Of the Ukrainian cargo that has left the country, roughly one-fifth has been delivered to Spanish ports, with Egypt being a close second and Turkey, Romania, and Italy following behind.
Some shipowners have been notably active, with Germany’s Blumenthal JMK leading the way by using the corridor to extract two stranded vessels from Ukraine and introduce another 10 from outside.
Nonetheless, this trade remains fragile, heavily influenced by insurers, charterers, and cargo shippers.
Dimitris Fafalios, the president of the bulk owners association Intercargo, emphasized that it extends beyond a purely shipping situation, with insurers playing a significant role. Due to substantial premiums, insurers determine the size and value of vessels entering the Ukrainian corridor.
The average age of ships that have utilized the new Ukrainian corridor thus far is 20 years, indicating reluctance among insurers and owners to send in young, valuable vessels.

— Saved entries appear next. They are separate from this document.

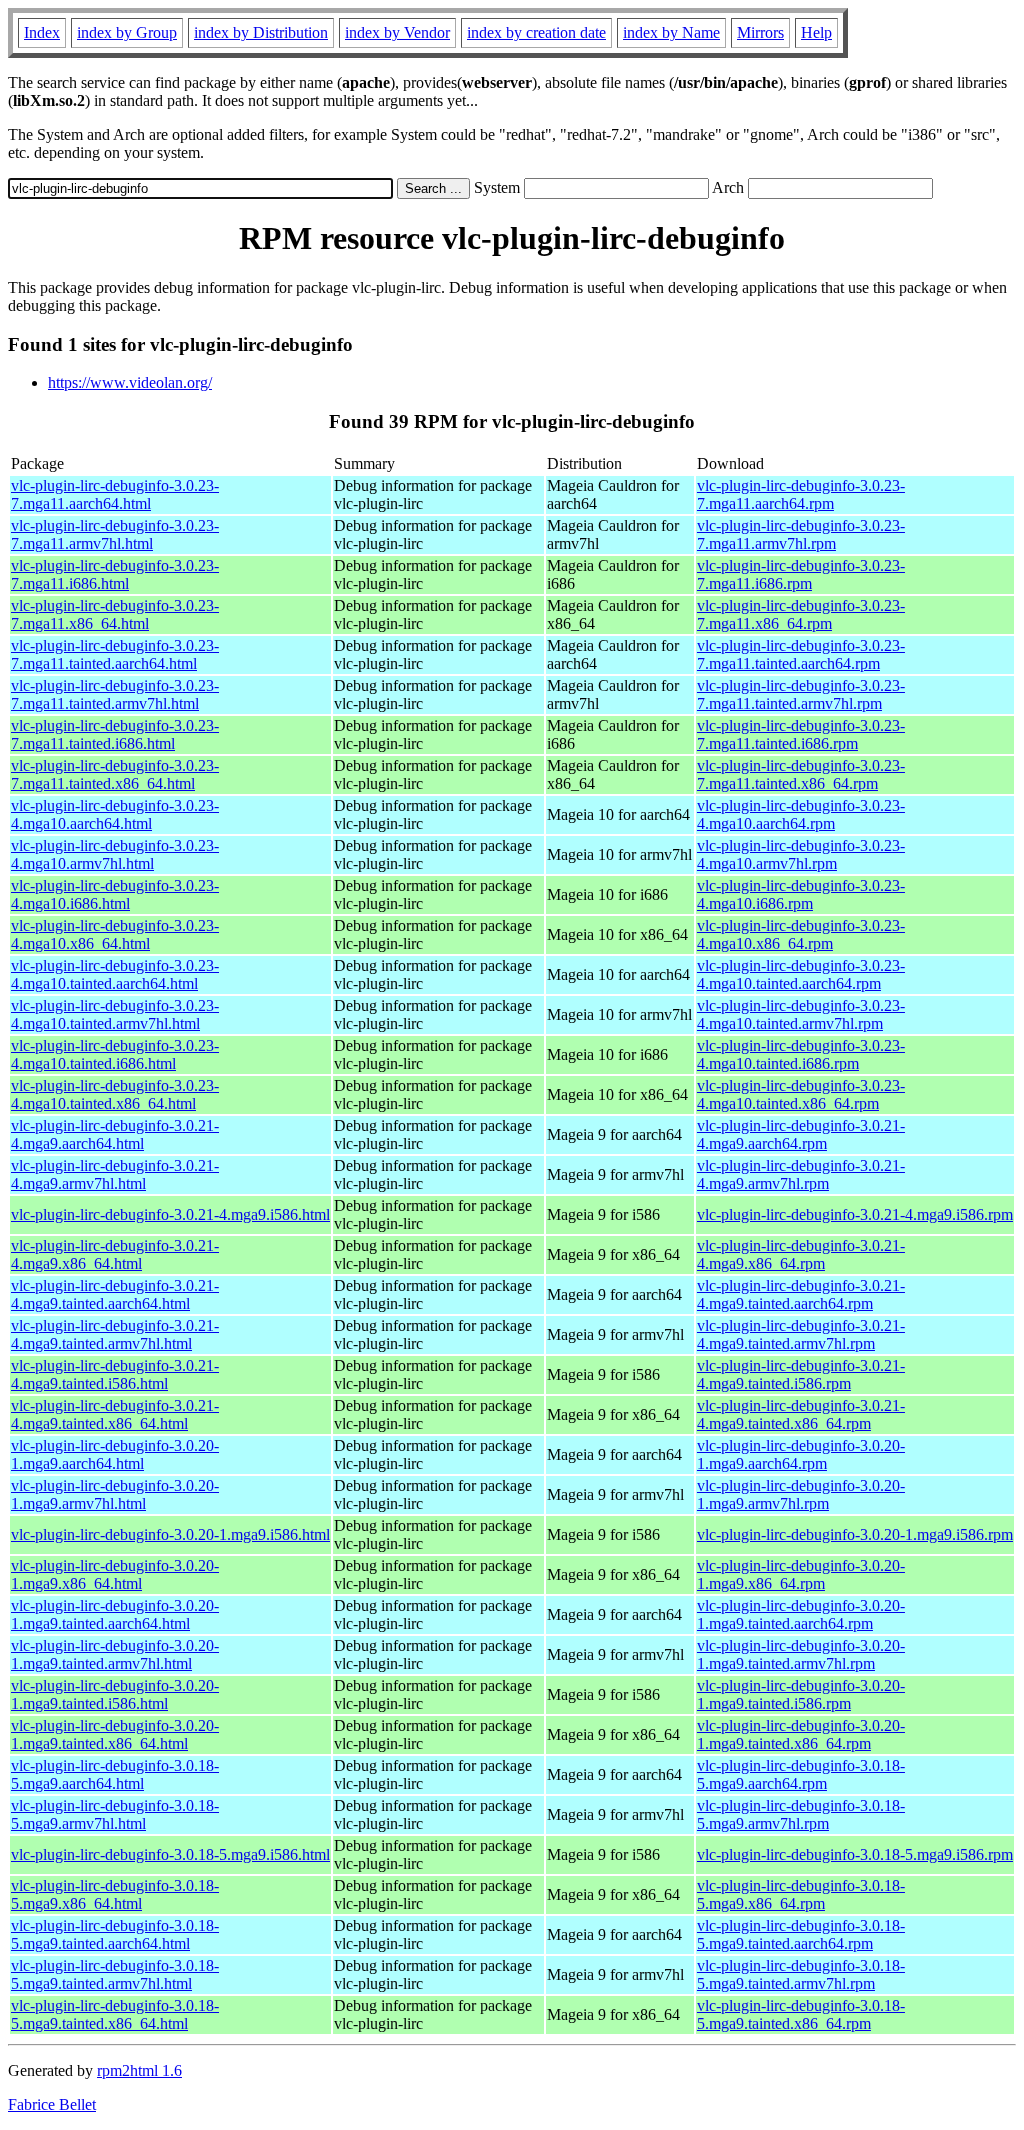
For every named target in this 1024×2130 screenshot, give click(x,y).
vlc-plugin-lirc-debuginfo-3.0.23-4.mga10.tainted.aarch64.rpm (801, 974)
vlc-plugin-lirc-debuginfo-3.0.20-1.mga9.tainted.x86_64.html (115, 1734)
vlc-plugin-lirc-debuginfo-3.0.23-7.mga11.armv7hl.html (115, 534)
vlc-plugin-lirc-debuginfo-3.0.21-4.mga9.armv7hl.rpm (801, 1174)
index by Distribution (261, 32)
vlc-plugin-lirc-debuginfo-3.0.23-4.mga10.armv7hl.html (115, 854)
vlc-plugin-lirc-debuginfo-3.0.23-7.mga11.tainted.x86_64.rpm (801, 774)
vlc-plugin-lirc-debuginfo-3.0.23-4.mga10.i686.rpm (801, 894)
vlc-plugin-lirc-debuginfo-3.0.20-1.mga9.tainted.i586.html (115, 1694)
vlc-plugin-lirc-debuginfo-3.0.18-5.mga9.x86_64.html (115, 1894)
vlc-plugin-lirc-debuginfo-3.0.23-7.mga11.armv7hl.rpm (801, 534)
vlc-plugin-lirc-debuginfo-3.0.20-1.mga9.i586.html (170, 1534)
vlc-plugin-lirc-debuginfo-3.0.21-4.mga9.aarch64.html (115, 1134)
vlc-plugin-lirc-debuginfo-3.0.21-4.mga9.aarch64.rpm (801, 1134)
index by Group (127, 32)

Insurance costs remain exceedingly high in terms of war risk standards. While TradeWinds reported a gradual reduction in war risk rates, with brokers quoting around 2% of values, a shipowner revealed that the cost still stood at approximately 3% for a trip at the end of October. Trust in knowledgeable charterers was a determining factor in making such voyages.
The potential rewards for shipowners venturing into Ukraine’s portion of the Black Sea are evident, as they can secure above-average freight rates. However, earnings have gradually decreased. As the new trade gained traction in September, owners could expect proceeds two to three times higher than non-Ukraine businesses. Nevertheless, recent market reports and shipping sources suggest that the premium has considerably narrowed, possibly ranging from 20% to 50% above non-Ukraine business.
Greeks lead ship traffic in the new corridor
Greece-based companies dominate the ship traffic through the new corridor, with vessels managed from Athens and Piraeus representing approximately one-third of all completed or ongoing voyages. This share closely resembles their participation in the previous UN-guaranteed scheme.
Among Greek entities, Kriton Lendoudis, with Evalend Shipping, leads the way, overseeing two tankers and four bulkers, including a 2022-built kamsarmax. The Stefanou brothers, through Bright Navigation, come in second place with three bulker voyages.
It’s worth noting that some of the Greek-based companies on the list are actually managed by Middle Eastern interests.
Despite the corridor’s success, there is still a prevailing sense of distrust in its reliability. While Russians may be hesitant or incapable of disrupting the trade through forced naval inspections or direct attacks, the presence of floating mines in Black Sea waters and ongoing aerial assaults on Ukrainian port infrastructure pose a significant and ongoing threat.
Notably, publicly traded shipping companies and major industry players continue to steer clear of the Ukrainian trade. Even Thanassis Martinos-controlled Eastern Mediterranean Maritime, the leading player in the old UN-controlled corridor, has only dispatched a single ship through the new route.
As one cautious Greek participant told TradeWinds, “Everything seems to be going smoothly, until it doesn’t.”